- Geographic distribution: north-central Sandaun Province, Papua New Guinea
- Linguistic classification: TorricelliOne;
- Subdivisions: One; Seta; Seti;

Language codes
- Glottolog: west2580
- The Torricelli languages as classified by Foley (2018)

= One languages =

Torricelli language branch of Papua New Guinea

The One, Oneic, or West Wapei languages constitute a branch of the Torricelli language family. They are spoken in north-central Sandaun Province, Papua New Guinea.

==Languages==
Foley (2018) lists:

 One, Seta, Seti

==Vocabulary comparison==
The following basic vocabulary words are from the Trans-New Guinea database, citing data from Laycock (1968) and SIL (2000):

The words cited constitute translation equivalents, whether they are cognate (e.g. kamóya, komoyo for “bone”) or not (e.g. alfoi, ŋkotelə for “tongue”).

━━━

Parts of the exercise
1 > In the passage on the One languages, quote the span that begins at the words "The One, Oneic, or" and ends after the words "Papua New Guinea.".
2 > According to the passage on the One languages, where are these languages spoken?
3 > The vocabulary comparison in the passage on the One languages gives alfoi and ŋkotelə for "tongue" even though they are not cognate. Using the passage, explain why both words appear.

Raw data
━━━

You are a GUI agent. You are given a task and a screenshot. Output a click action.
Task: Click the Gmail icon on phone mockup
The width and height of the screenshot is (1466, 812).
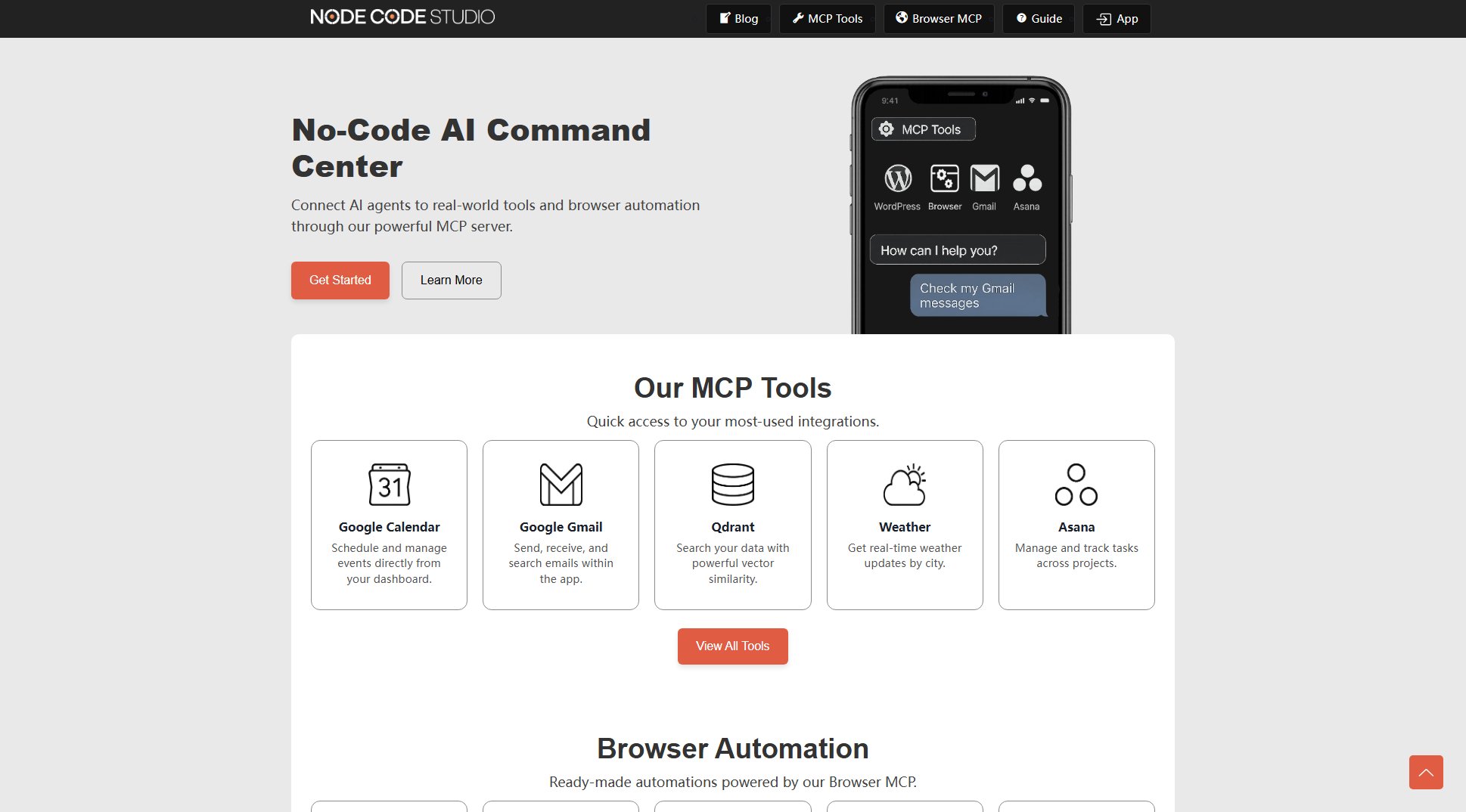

━━━

Results in order
1 >
The One, Oneic, or West Wapei languages constitute a branch of the Torricelli language family. They are spoken in north-central Sandaun Province, Papua New Guinea.

2 > They are spoken in north-central Sandaun Province, Papua New Guinea.

3 > The words cited are translation equivalents, so they appear whether or not they are cognate. Alfoi and ŋkotelə both translate "tongue," which is why both are listed.